From 1990 to 1993 I struggled to win a ‘permanent’
position, and was employed on a year to year basis (albeit with a safety net of
a position remaining open for me at the Tax Office). However in 1993, that
safety net disappeared and for several months I was in limbo as the Law School
delayed confirming if I had successfully gained a tenured position. This was a
tough period for me: two young children, Lance, who was 7 years old and Elise ,just
over 2, and a wife who I had vowed, never to place in the financially
precarious position her family had faced when she was young, when her father took
his own life leaving behind a young wife and two young girls to put back the
pieces. Every time I took a risk, each time I failed to get shortlisted for a
contract position, every time I riled my Head of Department, a judge, a student
or a Premier, I was confronted with a growing temptation to simply turn aside
and settle for the security of a low level position in the Tax Office.
In the face of this employment
uncertainty, I was coming to grips with the hard core knowledge of several law
subjects and my publishing efforts were still in the early stages.

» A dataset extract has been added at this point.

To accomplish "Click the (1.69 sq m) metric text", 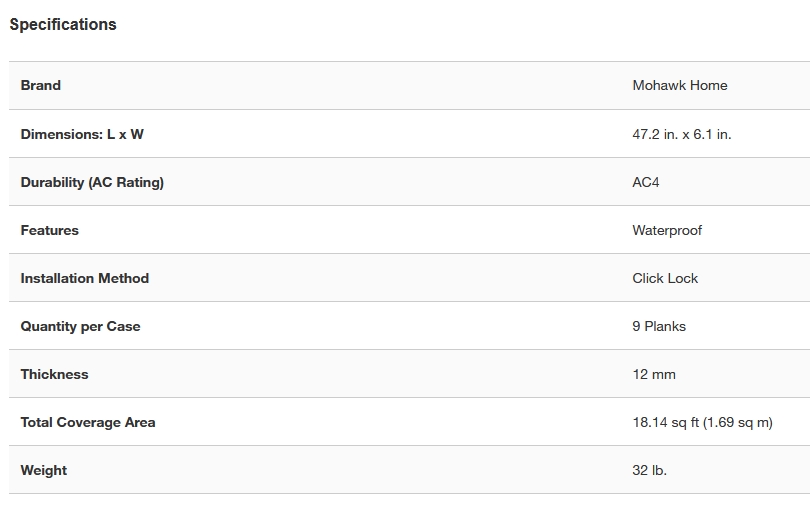I will point(738,422).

In most
academic disciplines, staff are recruited because of their expertise in
particular niche areas yet in Law no second thoughts are given to pitching a
legal academic into any number of new areas.
I had taught myself to teach and the
ceremony in 1997 was a vindication, in part for the hard choices, struggles and
the risks associated with wanting to offer students a better learning
experience than I had generally encountered in my university days. The award
and ceremony was also a point where I started to be much more systematic and
professional about understanding and improving the learning processes
associated with my teaching. The experience of others in most universities
reflected my own introduction into the ‘profession’ of higher education
teaching – the sink or swim method. The
award confirmed I had learned to swim! The award also gave me a degree of
immunity to continue to explore and develop my teaching practices.

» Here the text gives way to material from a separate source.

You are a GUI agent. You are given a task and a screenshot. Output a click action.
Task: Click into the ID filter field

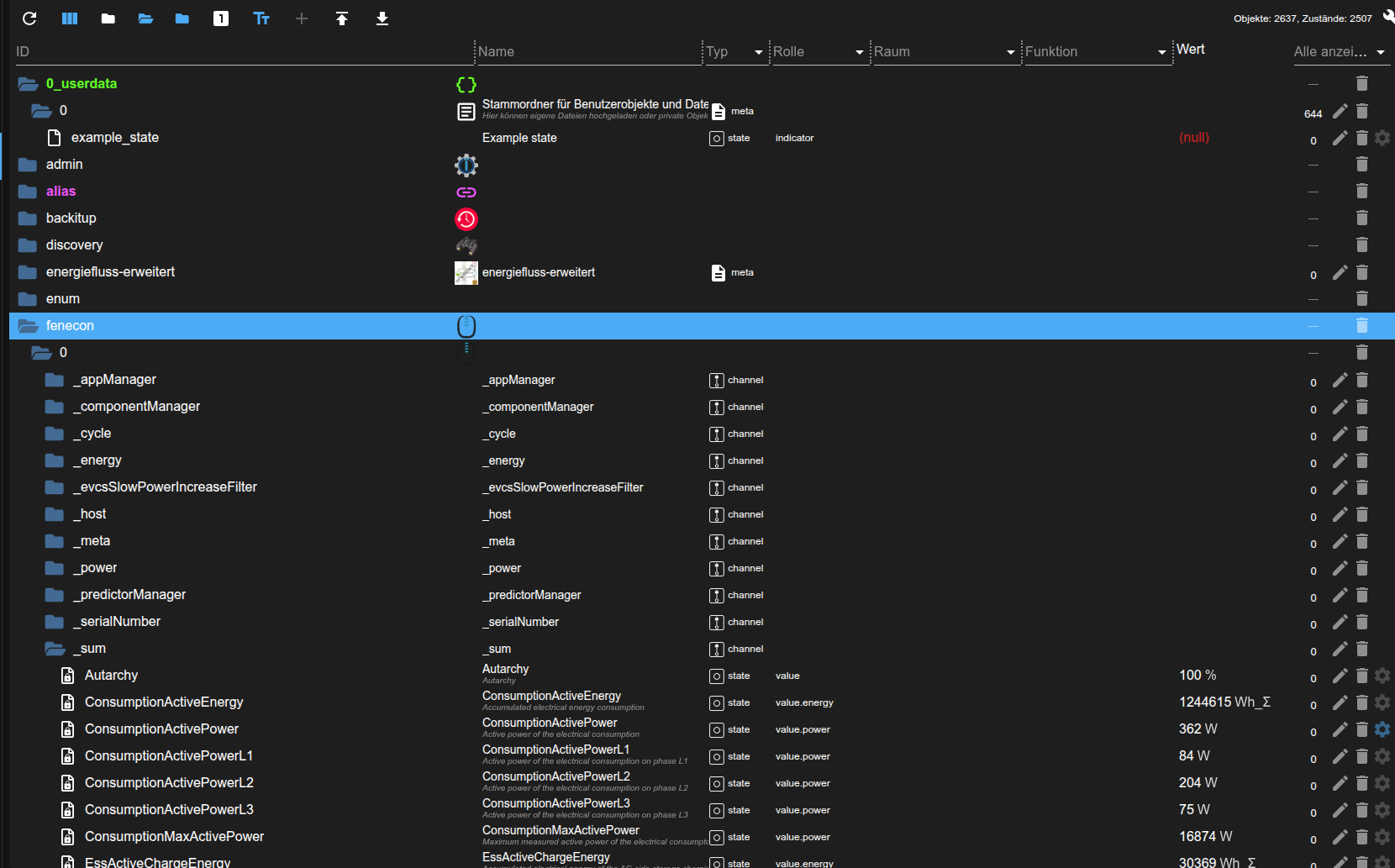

“Prelude to Leaf 8 - Just another brick in the wall….” Political
Science Department UTAS 1988
Desperate to escape the confines of a low
level clerical job in the Tax Office, I enrolled in a Masters of Political
Science degree in early 1988. The original plan of doing this while being a
full time parent to a 6 month old in late 1987 quickly evaporated in the
reality of nappies, washing and 100% focus on a small, often uncooperative,
human. The following year I became the first male to go part-time in the Hobart
Tax Office and commenced my political science thesis. My Political Science
mentor felt the best way to dust off my mental cobwebs was to do some part time
teaching.
I knocked nervously on the door. My postgraduate
supervisor had arranged an appointment with the coordinator of first year
political science. Ironically, but true to form, I had skipped most of my
lectures in first year pol sci – to sit on the grass and look at girls, listen
to music and read books that were not listed on my reading lists – Gunter
Grass, Camus, books about revolutionary priests in Latin America and
mercenaries in Africa. I didn’t know what to expect behind the door. In the
public service where I was still employed, every job vacancy required
applications and the extensive addressing of numerous selection criteria,
interviews and reference checks. I was flying blind with this ‘job’. Teaching
at university was a serious business wasn’t it?

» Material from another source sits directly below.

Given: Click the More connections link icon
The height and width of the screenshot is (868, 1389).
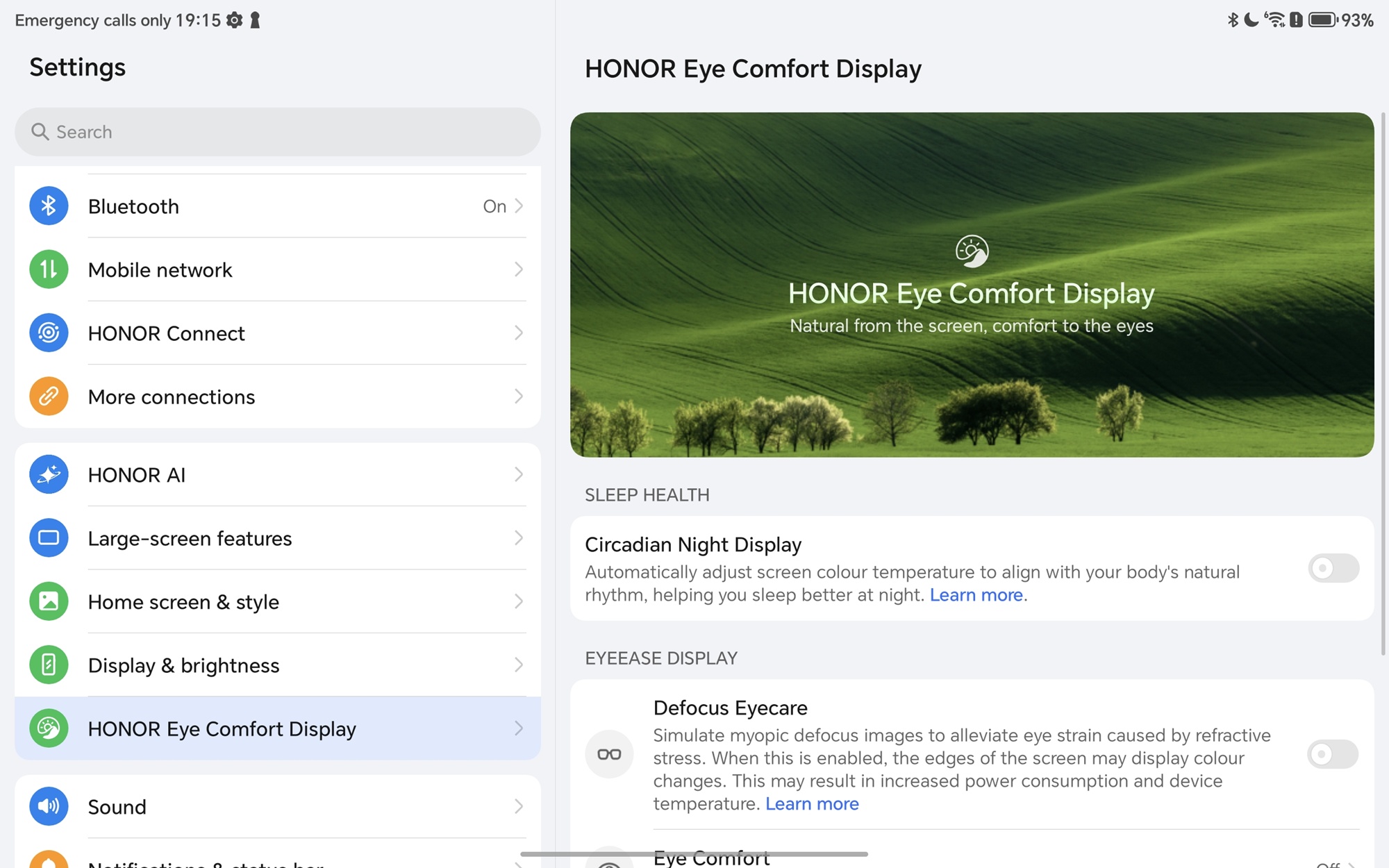Looking at the screenshot, I should pos(49,397).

Although I then recalled a number of the abysmal tutors inflicted on
students in my undergraduate degree and was totally uncertain about what
awaited me behind that door.
A strong voice boomed “enter”. Before me
was a distracted, bearded academic who clearly had no idea why I was there. The
floor was covered with newspaper and two large puppies were busy staining and
smearing the newspapers. On the surrounding walls, hundreds of thick tomes on
communism in Russia, China and elsewhere appeared to be in the process of
tumbling off the shelves. In desperation I tried to recall some vague points
about communist politics and failed. After a few stops and starts we realised
why I was there – “Room 536 Tuesday at 9am and Wednesday at 10am. See
Bev.” Who was Bev? Bev was the
departmental secretary and my major teaching point of contact and leadership
for the next two years. There was no hand over of notes, course details or any
further discussion about the course. I left the room a fully licensed tutor
with an open permit to play with the minds of first year political science
students. My university teaching career was underway and I never looked back.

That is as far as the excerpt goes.